**EXERCISE**
Please retype the entries exactly as they stand, leaving out any pictures.

**STORED DATA**
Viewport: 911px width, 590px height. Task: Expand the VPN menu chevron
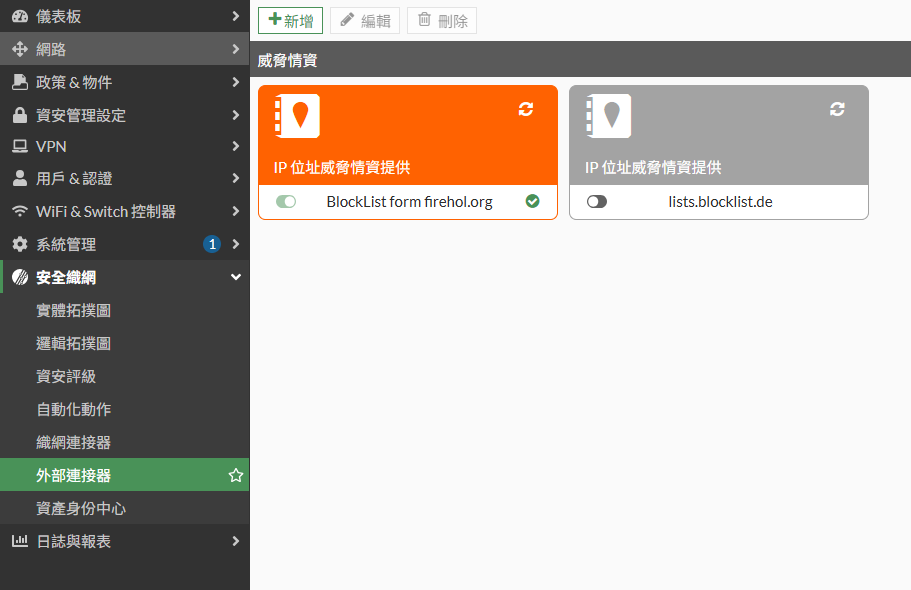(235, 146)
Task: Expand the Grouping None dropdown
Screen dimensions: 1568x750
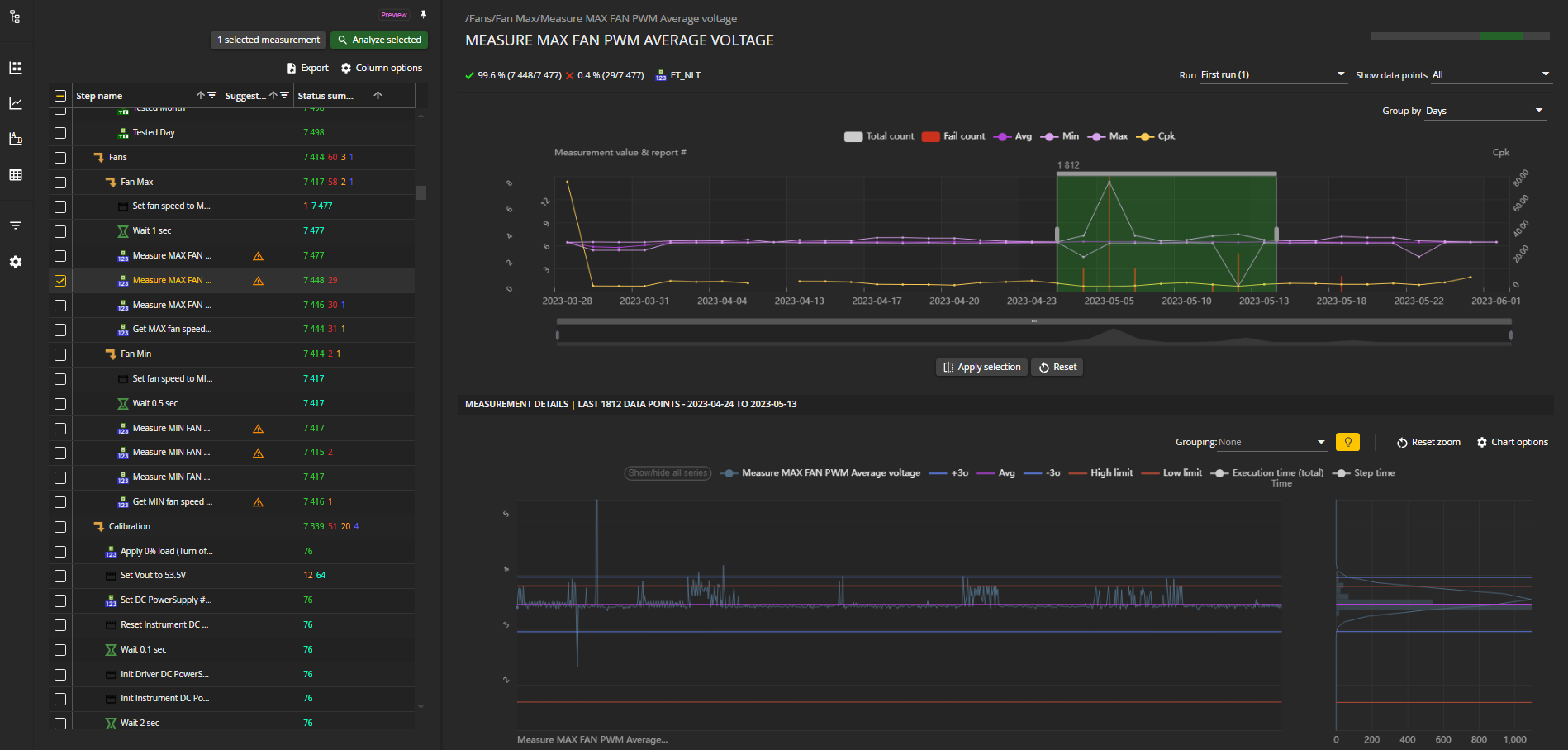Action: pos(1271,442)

**EXERCISE OUTPUT**
Viewport: 911px width, 590px height. Task: Expand the VPN menu chevron
(235, 146)
Task: Expand the Grouping None dropdown
Screen dimensions: 1568x750
Action: pos(1271,442)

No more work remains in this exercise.